Reproduce the listing below with "a particular element" swapped for "a specific element" throughout, leaving everything else unchanged.
:::::
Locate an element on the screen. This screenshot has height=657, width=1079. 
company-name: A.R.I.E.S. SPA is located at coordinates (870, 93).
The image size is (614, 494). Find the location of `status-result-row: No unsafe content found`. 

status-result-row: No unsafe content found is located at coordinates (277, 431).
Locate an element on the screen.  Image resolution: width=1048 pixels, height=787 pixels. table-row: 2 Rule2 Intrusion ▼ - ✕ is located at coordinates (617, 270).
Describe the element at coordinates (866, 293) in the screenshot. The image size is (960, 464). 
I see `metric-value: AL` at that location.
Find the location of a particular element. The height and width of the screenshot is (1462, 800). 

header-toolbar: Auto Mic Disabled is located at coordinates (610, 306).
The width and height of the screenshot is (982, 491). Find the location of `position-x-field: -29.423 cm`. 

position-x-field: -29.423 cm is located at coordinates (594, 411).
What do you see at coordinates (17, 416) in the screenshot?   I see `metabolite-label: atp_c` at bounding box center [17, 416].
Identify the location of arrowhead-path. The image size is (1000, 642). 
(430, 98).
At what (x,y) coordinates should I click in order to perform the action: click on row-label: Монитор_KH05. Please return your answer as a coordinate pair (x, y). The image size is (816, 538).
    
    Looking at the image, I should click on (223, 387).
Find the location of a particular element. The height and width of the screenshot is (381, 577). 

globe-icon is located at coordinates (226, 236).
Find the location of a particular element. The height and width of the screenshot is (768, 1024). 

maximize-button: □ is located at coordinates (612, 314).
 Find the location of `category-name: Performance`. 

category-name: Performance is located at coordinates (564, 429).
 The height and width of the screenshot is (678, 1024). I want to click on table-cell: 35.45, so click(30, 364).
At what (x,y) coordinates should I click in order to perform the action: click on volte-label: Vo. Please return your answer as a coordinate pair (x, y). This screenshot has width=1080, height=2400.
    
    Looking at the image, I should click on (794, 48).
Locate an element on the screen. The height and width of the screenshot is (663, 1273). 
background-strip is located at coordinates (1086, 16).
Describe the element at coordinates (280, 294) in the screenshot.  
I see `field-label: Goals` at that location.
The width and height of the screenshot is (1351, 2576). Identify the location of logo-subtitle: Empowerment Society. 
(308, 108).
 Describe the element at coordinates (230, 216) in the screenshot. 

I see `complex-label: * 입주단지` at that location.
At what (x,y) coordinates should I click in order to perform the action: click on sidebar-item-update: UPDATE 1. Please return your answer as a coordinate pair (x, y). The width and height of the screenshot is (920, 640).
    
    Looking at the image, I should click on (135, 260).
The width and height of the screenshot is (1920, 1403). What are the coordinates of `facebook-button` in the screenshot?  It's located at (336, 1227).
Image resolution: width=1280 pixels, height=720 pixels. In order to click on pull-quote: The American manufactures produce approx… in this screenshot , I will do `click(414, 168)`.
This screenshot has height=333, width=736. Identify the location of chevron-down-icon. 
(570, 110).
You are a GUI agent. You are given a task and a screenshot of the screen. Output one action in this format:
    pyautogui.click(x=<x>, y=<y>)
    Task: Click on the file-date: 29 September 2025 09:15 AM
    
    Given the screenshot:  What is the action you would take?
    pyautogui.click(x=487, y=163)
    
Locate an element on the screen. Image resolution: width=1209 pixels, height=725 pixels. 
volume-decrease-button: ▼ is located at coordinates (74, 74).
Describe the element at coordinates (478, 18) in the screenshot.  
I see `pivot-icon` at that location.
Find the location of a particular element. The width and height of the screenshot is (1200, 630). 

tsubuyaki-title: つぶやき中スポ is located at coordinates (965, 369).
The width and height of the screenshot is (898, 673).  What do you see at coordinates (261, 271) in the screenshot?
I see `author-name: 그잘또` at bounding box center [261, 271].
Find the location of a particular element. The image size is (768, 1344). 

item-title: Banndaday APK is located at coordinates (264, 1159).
:::::
SOLUTION TO THE PROBLEM ::
Locate an element on the screen. This screenshot has height=657, width=1079. 
company-name: A.R.I.E.S. SPA is located at coordinates (870, 93).
The image size is (614, 494). Find the location of `status-result-row: No unsafe content found`. 

status-result-row: No unsafe content found is located at coordinates (277, 431).
Locate an element on the screen.  Image resolution: width=1048 pixels, height=787 pixels. table-row: 2 Rule2 Intrusion ▼ - ✕ is located at coordinates (617, 270).
Describe the element at coordinates (866, 293) in the screenshot. The image size is (960, 464). 
I see `metric-value: AL` at that location.
Find the location of a specific element. The height and width of the screenshot is (1462, 800). 

header-toolbar: Auto Mic Disabled is located at coordinates (610, 306).
The width and height of the screenshot is (982, 491). Find the location of `position-x-field: -29.423 cm`. 

position-x-field: -29.423 cm is located at coordinates (594, 411).
What do you see at coordinates (17, 416) in the screenshot?   I see `metabolite-label: atp_c` at bounding box center [17, 416].
Identify the location of arrowhead-path. The image size is (1000, 642). 
(430, 98).
At what (x,y) coordinates should I click in order to perform the action: click on row-label: Монитор_KH05. Please return your answer as a coordinate pair (x, y). The image size is (816, 538).
    
    Looking at the image, I should click on (223, 387).
Find the location of a specific element. The height and width of the screenshot is (381, 577). 

globe-icon is located at coordinates (226, 236).
Find the location of a specific element. The height and width of the screenshot is (768, 1024). 

maximize-button: □ is located at coordinates (612, 314).
 Find the location of `category-name: Performance`. 

category-name: Performance is located at coordinates (564, 429).
 The height and width of the screenshot is (678, 1024). I want to click on table-cell: 35.45, so click(30, 364).
At what (x,y) coordinates should I click in order to perform the action: click on volte-label: Vo. Please return your answer as a coordinate pair (x, y). This screenshot has width=1080, height=2400.
    
    Looking at the image, I should click on (794, 48).
Locate an element on the screen. The height and width of the screenshot is (663, 1273). 
background-strip is located at coordinates (1086, 16).
Describe the element at coordinates (280, 294) in the screenshot.  
I see `field-label: Goals` at that location.
The width and height of the screenshot is (1351, 2576). Identify the location of logo-subtitle: Empowerment Society. 
(308, 108).
 Describe the element at coordinates (230, 216) in the screenshot. 

I see `complex-label: * 입주단지` at that location.
At what (x,y) coordinates should I click in order to perform the action: click on sidebar-item-update: UPDATE 1. Please return your answer as a coordinate pair (x, y). The width and height of the screenshot is (920, 640).
    
    Looking at the image, I should click on (135, 260).
The width and height of the screenshot is (1920, 1403). What are the coordinates of `facebook-button` in the screenshot?  It's located at (336, 1227).
Image resolution: width=1280 pixels, height=720 pixels. In order to click on pull-quote: The American manufactures produce approx… in this screenshot , I will do `click(414, 168)`.
This screenshot has height=333, width=736. Identify the location of chevron-down-icon. 
(570, 110).
You are a GUI agent. You are given a task and a screenshot of the screen. Output one action in this format:
    pyautogui.click(x=<x>, y=<y>)
    Task: Click on the file-date: 29 September 2025 09:15 AM
    
    Given the screenshot:  What is the action you would take?
    pyautogui.click(x=487, y=163)
    
Locate an element on the screen. Image resolution: width=1209 pixels, height=725 pixels. 
volume-decrease-button: ▼ is located at coordinates (74, 74).
Describe the element at coordinates (478, 18) in the screenshot.  
I see `pivot-icon` at that location.
Find the location of a specific element. The width and height of the screenshot is (1200, 630). 

tsubuyaki-title: つぶやき中スポ is located at coordinates (965, 369).
The width and height of the screenshot is (898, 673).  What do you see at coordinates (261, 271) in the screenshot?
I see `author-name: 그잘또` at bounding box center [261, 271].
Find the location of a specific element. The image size is (768, 1344). 

item-title: Banndaday APK is located at coordinates (264, 1159).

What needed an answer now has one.